Tutte le persone coinvolte nello screening e alle quali è stata
diagnosticata la malattia, devono poter accedere al trattamento, in
caso contrario il programma non è corretto dal punto di vista etico.
Per quanto riguarda il TEST DI SCREENING:
Deve essere semplice, di rapida esecuzione e non eccessivamente
costoso.
Deve essere accettato dai soggetti coinvolti nel programma di
screening.
Deve essere affidabile, ovvero fornire risultati coerenti e ripetibili.
Deve essere valido. La validità di un test si determina valutando i tre
parametri: sensibilità, specificità e valore predittivo.
VALUTAZIONE DEI TEST DI SCREENING. I risultati ottenuti con un test di
screening vengono di solito valutati con una tabella 2x2 in cui vengono messi
in rapporto la positività o la negatività ad un determinato test e la presenza o
meno di malattia nei pazienti esaminati.
Si può a questo punto calcolare la sensibilità e la specificità che vengono
espressi in percentuale:
Sensibilità = VP/VP+FN (veri positivi/veri positivi + falsi negativi).
Sensibilità è la proporzione di persone positive al test tra quelle
realmente malate.
Specificità = VN/VN+FP (veri negativi/veri negativi + falsi positivi).
Specificità è la proporzione di persone negative al test tra quelle non
malate.
Dunque, dalla tabella emergeranno i:
VP= veri positivi (positivi al test ed effettivamente malati).
FP= falsi positivi (positivi al test ma non malati).
FN= falsi negativi (negativi al test ma malati).
VN= veri negativi (negativi al test e veramente non malati).
Sebbene sarebbe desiderabile poter disporre di un test di screening che sia
altamente sensibile e altamente specifico, il valore soglia tra una condizione
normale e una anormale è, in alcuni casi, difficile da stabilire.
Infatti uno dei maggiori problemi nell’applicazione pratica di uno screening è
la validità del test utilizzato: infatti i risultati falsi positivi comportano
perdite di tempo e aumento dei costi e possono provocare ansietà e sconforto
nelle persone risultate erroneamente positive al test.
I risultati falsi negativi risultano a volte peggiori di quelli falsi positivi. Infatti
coloro che risultano negativi al test, non si preoccupano più della patologia e
pertanto potrebbero non sottoporsi più a visite mediche.
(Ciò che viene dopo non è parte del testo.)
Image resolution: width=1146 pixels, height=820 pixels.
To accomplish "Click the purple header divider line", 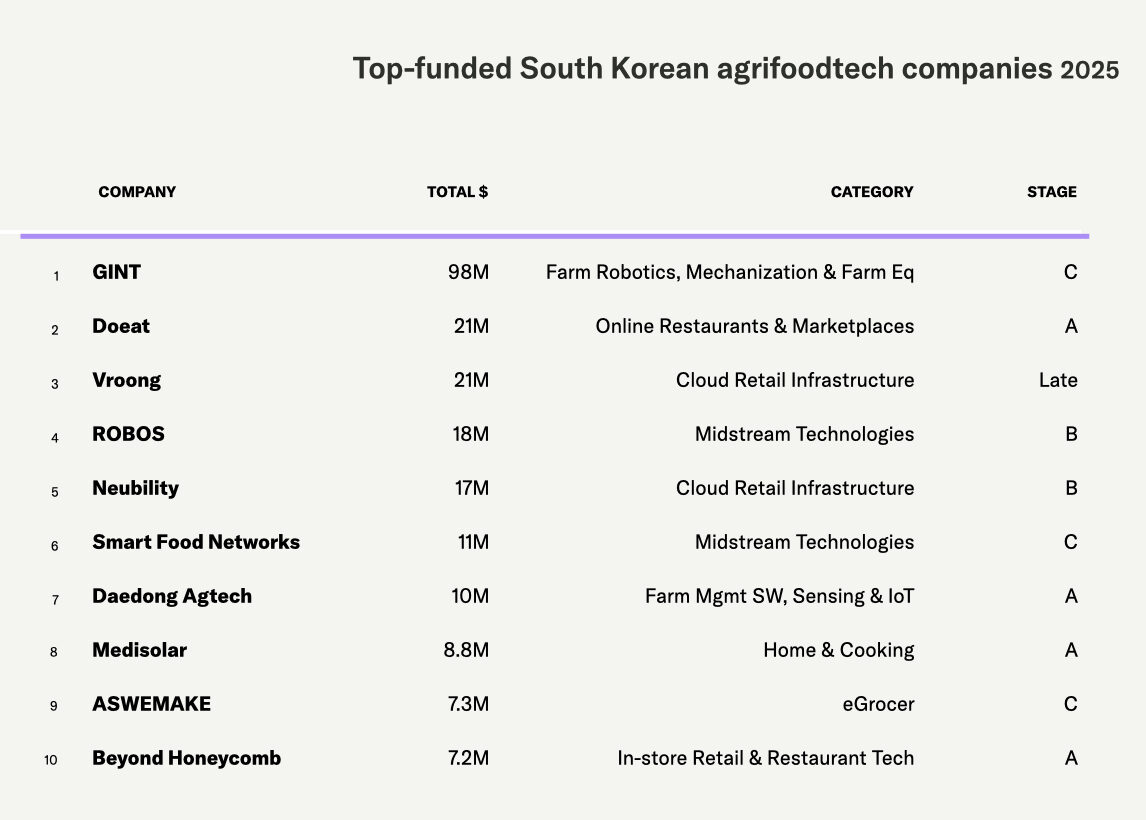I will [x=554, y=236].
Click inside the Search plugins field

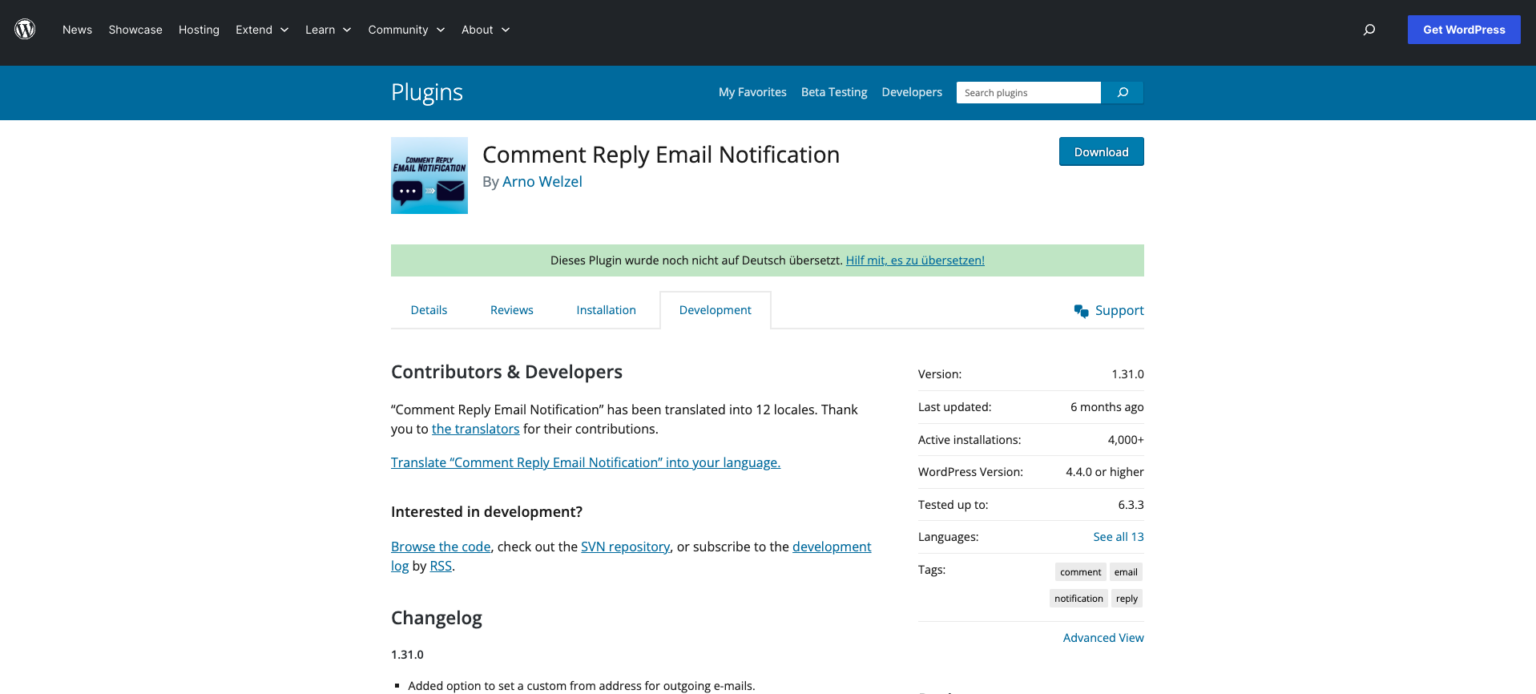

In questo modo i
soggetti rischiano una situazione di danno per la propria salute ma anche per
quella della comunità.
Esempi di patologie sottoposte a screening prenatale sono: sindrome
di Down, spina bifida, galattosemia.
Esempi di patologie sottoposte a screening di massa sono: tumore
alla cervice uterina (test= pap- test), tumore della mammella (test=
mammografia), tumore del colon retto (test = colonscopia).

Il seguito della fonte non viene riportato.